Entrees at Poncho N Pepe's come with an assortment of side dishes, all of which were fresh and well-prepared. With the fajitas, we enjoyed a soupy bowl of savory refried beans – a far cry from the brown paste served at many Mexican joints. Grilled vegetables served alongside the chile rellenos boasted an impressive smoky char. And rice mixed with an herbaceous salsa verde added a fresh twist to both entrees.
Dessert, unfortunately, was not the restaurant's finest moment. Our churros ($5.95) arrived warm, but could have used another dusting of cinnamon sugar. With a sticky berry-flavored filling, they had the flavor (and charm) of a frozen breakfast toaster pastry.
After dinner, as we made our way back through the maze of rooms to the bar, we passed table after table of revelers toasting Margos and plowing through bowls of salty chips. Everybody was having a good time – and with good reason.
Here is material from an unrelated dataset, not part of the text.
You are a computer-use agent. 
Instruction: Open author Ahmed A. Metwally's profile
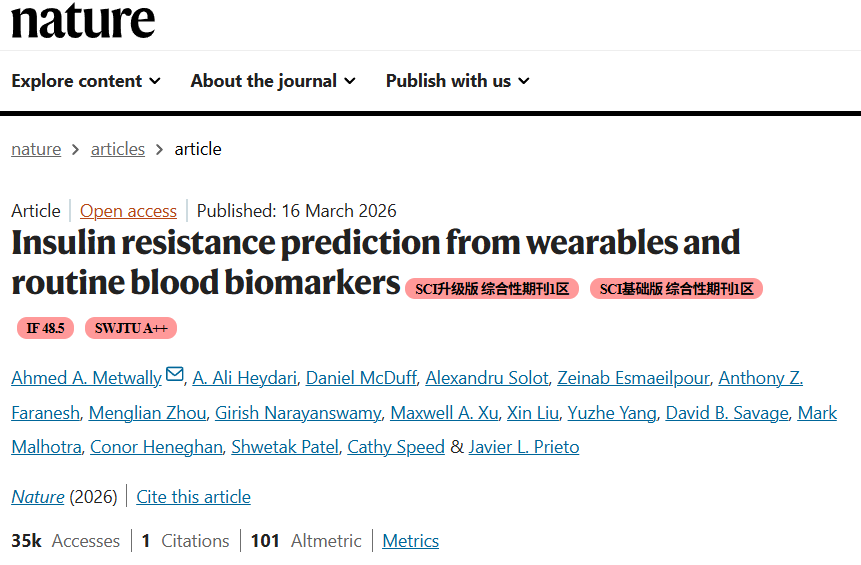click(x=86, y=378)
With its sombrero-laden décor, Poncho N Pepe's might celebrate spring break every night of the week, but fresh flavors and spot-on preparations prove the restaurant can make more than just a mean margarita.
Poncho N Pepes
Opened in April in the old Jasper's space in Crofton, Poncho N Pepe's couples a fun, Spring-Break-in-Cancun vibe with fresh and capably prepared Mexican dishes.
Lot in front
Poncho N Pepe's tableside guacamole is uber-fresh and prepared to order. Don't be afraid to ask for an extra squeeze of lime or a little extra heat.
1641 State Route 3 North, Crofton
4 p.m.-11 p.m. Monday-Thursday (kitchen closes at 10 p.m.); 4 p.m.-1 a.m. Friday (kitchen closes at 11 p.m.); 2 p.m.-1 a.m. Saturday (kitchen closes at 11 p.m.); 2 p.m.-11 p.m. Sunday (kitchen closes at 10 p.m.)